# INSTRUCTION
Copy the material below word for word, from the first line through the last.

================================

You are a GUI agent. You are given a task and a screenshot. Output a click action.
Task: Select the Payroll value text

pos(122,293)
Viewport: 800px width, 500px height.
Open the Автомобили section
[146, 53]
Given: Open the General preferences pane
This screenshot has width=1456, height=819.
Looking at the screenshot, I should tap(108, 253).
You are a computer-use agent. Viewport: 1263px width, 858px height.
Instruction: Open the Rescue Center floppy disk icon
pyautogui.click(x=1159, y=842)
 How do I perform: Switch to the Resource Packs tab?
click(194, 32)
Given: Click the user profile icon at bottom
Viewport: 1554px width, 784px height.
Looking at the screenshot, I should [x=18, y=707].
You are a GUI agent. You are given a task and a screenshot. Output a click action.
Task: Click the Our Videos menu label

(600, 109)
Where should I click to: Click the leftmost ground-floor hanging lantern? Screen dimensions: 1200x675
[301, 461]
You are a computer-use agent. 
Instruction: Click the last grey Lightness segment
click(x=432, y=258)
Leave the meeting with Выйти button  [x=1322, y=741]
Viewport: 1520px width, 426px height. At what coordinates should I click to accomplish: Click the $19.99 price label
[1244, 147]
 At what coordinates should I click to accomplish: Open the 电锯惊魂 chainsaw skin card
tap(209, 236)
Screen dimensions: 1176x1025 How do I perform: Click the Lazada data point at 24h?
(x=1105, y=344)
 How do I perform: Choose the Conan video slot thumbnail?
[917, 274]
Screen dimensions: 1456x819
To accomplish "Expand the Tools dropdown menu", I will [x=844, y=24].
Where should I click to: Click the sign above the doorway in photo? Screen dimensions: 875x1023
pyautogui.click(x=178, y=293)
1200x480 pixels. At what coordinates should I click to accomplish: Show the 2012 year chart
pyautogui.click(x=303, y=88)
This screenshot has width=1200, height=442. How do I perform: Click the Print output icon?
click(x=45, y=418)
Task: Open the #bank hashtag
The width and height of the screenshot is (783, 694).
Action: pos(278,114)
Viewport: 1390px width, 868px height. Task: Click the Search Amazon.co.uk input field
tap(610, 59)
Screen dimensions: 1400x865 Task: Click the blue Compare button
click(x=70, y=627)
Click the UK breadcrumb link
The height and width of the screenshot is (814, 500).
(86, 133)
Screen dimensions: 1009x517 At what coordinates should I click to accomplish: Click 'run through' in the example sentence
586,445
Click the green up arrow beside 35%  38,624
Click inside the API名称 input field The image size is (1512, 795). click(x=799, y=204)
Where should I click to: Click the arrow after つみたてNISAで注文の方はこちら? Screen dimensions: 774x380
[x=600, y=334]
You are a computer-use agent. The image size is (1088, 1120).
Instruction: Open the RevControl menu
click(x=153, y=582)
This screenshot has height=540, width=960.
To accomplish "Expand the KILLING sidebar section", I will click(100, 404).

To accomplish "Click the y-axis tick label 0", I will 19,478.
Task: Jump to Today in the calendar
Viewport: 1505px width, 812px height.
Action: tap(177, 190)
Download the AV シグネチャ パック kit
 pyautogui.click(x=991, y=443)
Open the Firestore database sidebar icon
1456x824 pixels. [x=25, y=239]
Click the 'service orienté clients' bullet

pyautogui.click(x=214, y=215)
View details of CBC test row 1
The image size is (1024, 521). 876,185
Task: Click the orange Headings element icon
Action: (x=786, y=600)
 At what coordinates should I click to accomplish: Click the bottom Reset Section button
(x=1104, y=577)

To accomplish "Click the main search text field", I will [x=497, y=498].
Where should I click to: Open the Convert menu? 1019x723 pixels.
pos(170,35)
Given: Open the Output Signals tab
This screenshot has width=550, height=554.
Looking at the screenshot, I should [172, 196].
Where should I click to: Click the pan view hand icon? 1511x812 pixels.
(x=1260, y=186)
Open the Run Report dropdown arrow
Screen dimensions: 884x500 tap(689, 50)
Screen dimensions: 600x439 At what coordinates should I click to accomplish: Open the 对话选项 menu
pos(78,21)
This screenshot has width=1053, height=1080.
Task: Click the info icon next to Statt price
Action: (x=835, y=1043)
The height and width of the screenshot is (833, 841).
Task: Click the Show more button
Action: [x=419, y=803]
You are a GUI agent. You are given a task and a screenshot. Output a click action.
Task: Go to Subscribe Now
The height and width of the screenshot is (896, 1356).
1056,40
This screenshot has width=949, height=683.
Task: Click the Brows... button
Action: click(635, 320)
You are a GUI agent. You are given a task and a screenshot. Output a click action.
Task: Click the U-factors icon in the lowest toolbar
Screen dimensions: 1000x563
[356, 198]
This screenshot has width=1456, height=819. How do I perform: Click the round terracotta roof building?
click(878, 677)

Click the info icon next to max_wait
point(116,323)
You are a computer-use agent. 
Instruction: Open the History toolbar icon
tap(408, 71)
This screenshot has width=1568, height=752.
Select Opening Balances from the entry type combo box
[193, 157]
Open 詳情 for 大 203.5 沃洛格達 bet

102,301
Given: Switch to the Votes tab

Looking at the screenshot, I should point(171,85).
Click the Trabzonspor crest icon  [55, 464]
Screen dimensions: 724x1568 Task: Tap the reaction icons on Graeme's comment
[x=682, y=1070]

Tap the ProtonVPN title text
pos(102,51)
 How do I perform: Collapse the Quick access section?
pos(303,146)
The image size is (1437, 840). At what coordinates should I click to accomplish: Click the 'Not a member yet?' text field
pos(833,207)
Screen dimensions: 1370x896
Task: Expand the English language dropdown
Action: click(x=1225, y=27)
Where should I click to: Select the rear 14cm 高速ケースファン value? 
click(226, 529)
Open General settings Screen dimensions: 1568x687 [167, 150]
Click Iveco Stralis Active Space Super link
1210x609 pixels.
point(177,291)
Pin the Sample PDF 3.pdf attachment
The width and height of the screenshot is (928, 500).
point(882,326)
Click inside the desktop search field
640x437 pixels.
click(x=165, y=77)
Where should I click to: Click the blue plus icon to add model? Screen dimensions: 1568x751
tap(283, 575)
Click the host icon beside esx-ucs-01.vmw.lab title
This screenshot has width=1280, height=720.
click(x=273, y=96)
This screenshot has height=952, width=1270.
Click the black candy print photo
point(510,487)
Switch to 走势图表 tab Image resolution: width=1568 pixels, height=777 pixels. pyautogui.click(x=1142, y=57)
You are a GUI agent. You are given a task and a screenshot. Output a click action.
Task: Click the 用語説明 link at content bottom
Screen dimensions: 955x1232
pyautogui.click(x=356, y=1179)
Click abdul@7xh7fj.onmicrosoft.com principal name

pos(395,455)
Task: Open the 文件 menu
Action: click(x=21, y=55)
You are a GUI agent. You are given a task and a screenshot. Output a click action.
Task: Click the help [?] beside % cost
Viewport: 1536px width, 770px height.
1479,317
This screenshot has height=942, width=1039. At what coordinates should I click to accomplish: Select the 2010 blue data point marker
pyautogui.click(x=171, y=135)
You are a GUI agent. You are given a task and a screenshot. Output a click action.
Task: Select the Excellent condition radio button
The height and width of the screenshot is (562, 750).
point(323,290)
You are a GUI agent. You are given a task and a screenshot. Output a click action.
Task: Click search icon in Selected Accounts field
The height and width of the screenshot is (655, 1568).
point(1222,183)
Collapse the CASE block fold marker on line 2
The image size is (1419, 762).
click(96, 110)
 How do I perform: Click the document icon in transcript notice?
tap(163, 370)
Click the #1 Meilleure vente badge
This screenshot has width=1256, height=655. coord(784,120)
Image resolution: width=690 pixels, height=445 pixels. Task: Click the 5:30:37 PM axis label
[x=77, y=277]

================================

# TASK ANSWER
You are a GUI agent. You are given a task and a screenshot. Output a click action.
Task: Select the Payroll value text

pos(122,293)
Viewport: 800px width, 500px height.
Open the Автомобили section
[146, 53]
Given: Open the General preferences pane
This screenshot has width=1456, height=819.
Looking at the screenshot, I should tap(108, 253).
You are a computer-use agent. Viewport: 1263px width, 858px height.
Instruction: Open the Rescue Center floppy disk icon
pyautogui.click(x=1159, y=842)
 How do I perform: Switch to the Resource Packs tab?
click(194, 32)
Given: Click the user profile icon at bottom
Viewport: 1554px width, 784px height.
Looking at the screenshot, I should [x=18, y=707].
You are a GUI agent. You are given a task and a screenshot. Output a click action.
Task: Click the Our Videos menu label

(600, 109)
Where should I click to: Click the leftmost ground-floor hanging lantern? Screen dimensions: 1200x675
[301, 461]
You are a computer-use agent. 
Instruction: Click the last grey Lightness segment
click(x=432, y=258)
Leave the meeting with Выйти button  [x=1322, y=741]
Viewport: 1520px width, 426px height. At what coordinates should I click to accomplish: Click the $19.99 price label
[1244, 147]
 At what coordinates should I click to accomplish: Open the 电锯惊魂 chainsaw skin card
tap(209, 236)
Screen dimensions: 1176x1025 How do I perform: Click the Lazada data point at 24h?
(x=1105, y=344)
 How do I perform: Choose the Conan video slot thumbnail?
[917, 274]
Screen dimensions: 1456x819
To accomplish "Expand the Tools dropdown menu", I will [x=844, y=24].
Where should I click to: Click the sign above the doorway in photo? Screen dimensions: 875x1023
pyautogui.click(x=178, y=293)
1200x480 pixels. At what coordinates should I click to accomplish: Show the 2012 year chart
pyautogui.click(x=303, y=88)
This screenshot has width=1200, height=442. How do I perform: Click the Print output icon?
click(x=45, y=418)
Task: Open the #bank hashtag
The width and height of the screenshot is (783, 694).
Action: pos(278,114)
Viewport: 1390px width, 868px height. Task: Click the Search Amazon.co.uk input field
tap(610, 59)
Screen dimensions: 1400x865 Task: Click the blue Compare button
click(x=70, y=627)
Click the UK breadcrumb link
The height and width of the screenshot is (814, 500).
(86, 133)
Screen dimensions: 1009x517 At what coordinates should I click to accomplish: Click 'run through' in the example sentence
586,445
Click the green up arrow beside 35%  38,624
Click inside the API名称 input field The image size is (1512, 795). click(x=799, y=204)
Where should I click to: Click the arrow after つみたてNISAで注文の方はこちら? Screen dimensions: 774x380
[x=600, y=334]
You are a computer-use agent. The image size is (1088, 1120).
Instruction: Open the RevControl menu
click(x=153, y=582)
This screenshot has height=540, width=960.
To accomplish "Expand the KILLING sidebar section", I will click(100, 404).

To accomplish "Click the y-axis tick label 0", I will 19,478.
Task: Jump to Today in the calendar
Viewport: 1505px width, 812px height.
Action: tap(177, 190)
Download the AV シグネチャ パック kit
 pyautogui.click(x=991, y=443)
Open the Firestore database sidebar icon
1456x824 pixels. [x=25, y=239]
Click the 'service orienté clients' bullet

pyautogui.click(x=214, y=215)
View details of CBC test row 1
The image size is (1024, 521). 876,185
Task: Click the orange Headings element icon
Action: (x=786, y=600)
 At what coordinates should I click to accomplish: Click the bottom Reset Section button
(x=1104, y=577)

To accomplish "Click the main search text field", I will [x=497, y=498].
Where should I click to: Open the Convert menu? 1019x723 pixels.
pos(170,35)
Given: Open the Output Signals tab
This screenshot has width=550, height=554.
Looking at the screenshot, I should [172, 196].
Where should I click to: Click the pan view hand icon? 1511x812 pixels.
(x=1260, y=186)
Open the Run Report dropdown arrow
Screen dimensions: 884x500 tap(689, 50)
Screen dimensions: 600x439 At what coordinates should I click to accomplish: Open the 对话选项 menu
pos(78,21)
This screenshot has width=1053, height=1080.
Task: Click the info icon next to Statt price
Action: (x=835, y=1043)
The height and width of the screenshot is (833, 841).
Task: Click the Show more button
Action: [x=419, y=803]
You are a GUI agent. You are given a task and a screenshot. Output a click action.
Task: Go to Subscribe Now
The height and width of the screenshot is (896, 1356).
1056,40
This screenshot has width=949, height=683.
Task: Click the Brows... button
Action: click(635, 320)
You are a GUI agent. You are given a task and a screenshot. Output a click action.
Task: Click the U-factors icon in the lowest toolbar
Screen dimensions: 1000x563
[356, 198]
This screenshot has width=1456, height=819. How do I perform: Click the round terracotta roof building?
click(878, 677)

Click the info icon next to max_wait
point(116,323)
You are a computer-use agent. 
Instruction: Open the History toolbar icon
tap(408, 71)
This screenshot has width=1568, height=752.
Select Opening Balances from the entry type combo box
[193, 157]
Open 詳情 for 大 203.5 沃洛格達 bet

102,301
Given: Switch to the Votes tab

Looking at the screenshot, I should point(171,85).
Click the Trabzonspor crest icon  [55, 464]
Screen dimensions: 724x1568 Task: Tap the reaction icons on Graeme's comment
[x=682, y=1070]

Tap the ProtonVPN title text
pos(102,51)
 How do I perform: Collapse the Quick access section?
pos(303,146)
The image size is (1437, 840). At what coordinates should I click to accomplish: Click the 'Not a member yet?' text field
pos(833,207)
Screen dimensions: 1370x896
Task: Expand the English language dropdown
Action: click(x=1225, y=27)
Where should I click to: Select the rear 14cm 高速ケースファン value? 
click(226, 529)
Open General settings Screen dimensions: 1568x687 [167, 150]
Click Iveco Stralis Active Space Super link
1210x609 pixels.
point(177,291)
Pin the Sample PDF 3.pdf attachment
The width and height of the screenshot is (928, 500).
point(882,326)
Click inside the desktop search field
640x437 pixels.
click(x=165, y=77)
Where should I click to: Click the blue plus icon to add model? Screen dimensions: 1568x751
tap(283, 575)
Click the host icon beside esx-ucs-01.vmw.lab title
This screenshot has width=1280, height=720.
click(x=273, y=96)
This screenshot has height=952, width=1270.
Click the black candy print photo
point(510,487)
Switch to 走势图表 tab Image resolution: width=1568 pixels, height=777 pixels. pyautogui.click(x=1142, y=57)
You are a GUI agent. You are given a task and a screenshot. Output a click action.
Task: Click the 用語説明 link at content bottom
Screen dimensions: 955x1232
pyautogui.click(x=356, y=1179)
Click abdul@7xh7fj.onmicrosoft.com principal name

pos(395,455)
Task: Open the 文件 menu
Action: click(x=21, y=55)
You are a GUI agent. You are given a task and a screenshot. Output a click action.
Task: Click the help [?] beside % cost
Viewport: 1536px width, 770px height.
1479,317
This screenshot has height=942, width=1039. At what coordinates should I click to accomplish: Select the 2010 blue data point marker
pyautogui.click(x=171, y=135)
You are a GUI agent. You are given a task and a screenshot. Output a click action.
Task: Select the Excellent condition radio button
The height and width of the screenshot is (562, 750).
point(323,290)
You are a GUI agent. You are given a task and a screenshot. Output a click action.
Task: Click search icon in Selected Accounts field
The height and width of the screenshot is (655, 1568).
point(1222,183)
Collapse the CASE block fold marker on line 2
The image size is (1419, 762).
click(96, 110)
 How do I perform: Click the document icon in transcript notice?
tap(163, 370)
Click the #1 Meilleure vente badge
This screenshot has width=1256, height=655. coord(784,120)
Image resolution: width=690 pixels, height=445 pixels. Task: Click the 5:30:37 PM axis label
[x=77, y=277]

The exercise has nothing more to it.